The Nazi German term for any submarine is ‘Unterseeboot’ or ‘under sea boat’ in English. It is shortened to U-Boot. ‘U-boat’ is the anglicized version of the German word. The English term U-boats refer to the military submarines operated by Nazi Germany in WWI & WWII. Submarines of Italy in WWII and those of Austria-Hungary in WWI were also known as U-boats. Nazi U-boats were most efficiently used in disrupting Allied supply by attacking merchant shipping and also by carrying out efficient fleet attacks occasionally. Their primary targets were the merchant fleet bringing vital supplies from British Empire, Canada and the United States to the islands of the United Kingdom, other Allied countries and Soviet Union in the Mediterranean.

Germany used total 382 U-boats in WWI, 2 of which were captured ones from the Allied forces, to sink 12,850,814 tons of Allied and Neutral shipping in the 52 months. On an average, 247,131 tons of shipping had been sunk by Germany each month. Out of the total German U-boats in WWI, 46.60% or 178 were sunk in battle, 10.21% or 39 were lost due to other reasons and 5,000 men were lost in the U-boats.

Germany used 1172 U-boats in WWII, out of the total 1250 commissioned, 16 of which were captured ones from the Allied forces. To defeat the Allied forces, the Nazi Germany required mounting an extensive blockade of UK. The Nazi U-boats had to sink 300,000 tons of Allied shipping each month to achieve victory. Out of the first 27 months of WWII, the Nazi U-boats managed to achieve their target in the first four months. After U.S. marine & merchant ships joined Britain since December 1941, the tonnage sinking target for the Nazis effectively doubled. Axis U-boats required sinking 700,000 tons of Allied shipping per month. This target was accomplished in only one month, November 1942. The average sinking of Allied shipping by Nazi U-boats dropped to one tenth of the target figure after May 1943.
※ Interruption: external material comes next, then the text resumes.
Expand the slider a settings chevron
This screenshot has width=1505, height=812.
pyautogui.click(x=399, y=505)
During the WWII, Nazi U-boats sank 6,000 Allied ships with a total of 21,000,000 tons. But the Allies had managed to build over 38 million tons of new shipping by the end of the war. 68.89% or 784 of the total German U-boats were lost at the sea and approximately 75% or 30,000 of the total 40,000 sailors of the German U-boat fleet were killed. Some 19 U-boats could never be deployed. Germany had 36 U-boats in the post WWII period as the country was allowed to have a small navy.

Mail Online, the web edition of Britain’s prominent news paper The Daily Mail, reported that divers of the Indonesian coast had discovered a Nazi U-boat wreckage of WWII with at least 17 skeletons of its lost crew aboard on 9th November 2013. According to the initial findings, it is the U-168, the German type IX C/40 U-boat commissioned on 10th September 1942 and was commanded by Captain Helmuth Pich.
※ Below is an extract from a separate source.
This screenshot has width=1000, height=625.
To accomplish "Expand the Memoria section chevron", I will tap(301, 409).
U-168 sank 3 Allied ships totaling 8,008 tons and damaged another ship of 9,804 tons. In its second patrol, on 2nd October 1943, the ship had moved into the Indian Ocean and sank SS Haiching, a British steam merchant ship. U-168 was attacked by a Canadian amphibian aircraft Consolidated PBY Catalina, but the attack was unsuccessful.  In its third patrol, the U-boat sank British salvage ship HMS Salviking south of Sri Lanka on 14th February 1944. U-168 also sank Greek ship, Epaminondas C Embiricos near the Maldives on the next day.

The WWII Nazi U-boat also damaged Norwegian ship Fenris near Maldives on 21st February 1944. The ammo-less U-168 then went to Japanese occupied Batavia, Dutch East Indies. It is now known as Jakarta, Indonesia. U-168 was hit and sank by a torpedo fired by Dutch submarine HrMs Zwaardvisch on 5th October 1944. Twenty three men were killed & drowned with the submarine and a further twenty seven were captured including Captain Helmuth.
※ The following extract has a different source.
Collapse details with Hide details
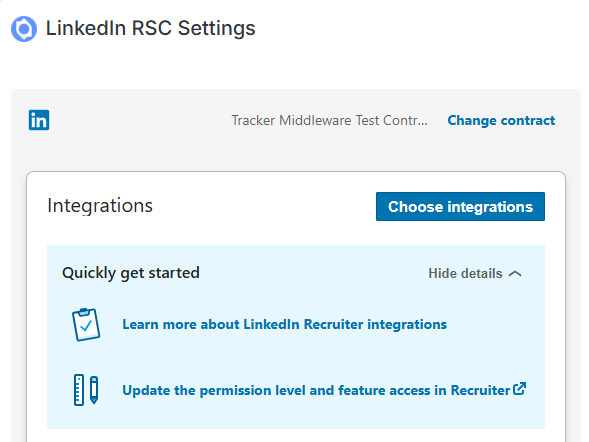This screenshot has width=589, height=442. tap(475, 273)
Head of the research team of Indonesian National Archaeology Center that found the U-168, Bambang Budi Utomo said that it was the first time they had found a foreign submarine in Indonesian waters. He also said that the discovery would provide useful information about the warfare in Java Sea during WWII. Along with the skeletons of the lost crew, other things like swastika printed dinner plates, binoculars, a bottle of hair oil and batteries were pulled from the U-boat wreck. The wreck was found 100 km or 60 miles northeast of Karimunjawa Island. Bambang also said that the lifting of the wreck would take time due to its huge size and costs involved.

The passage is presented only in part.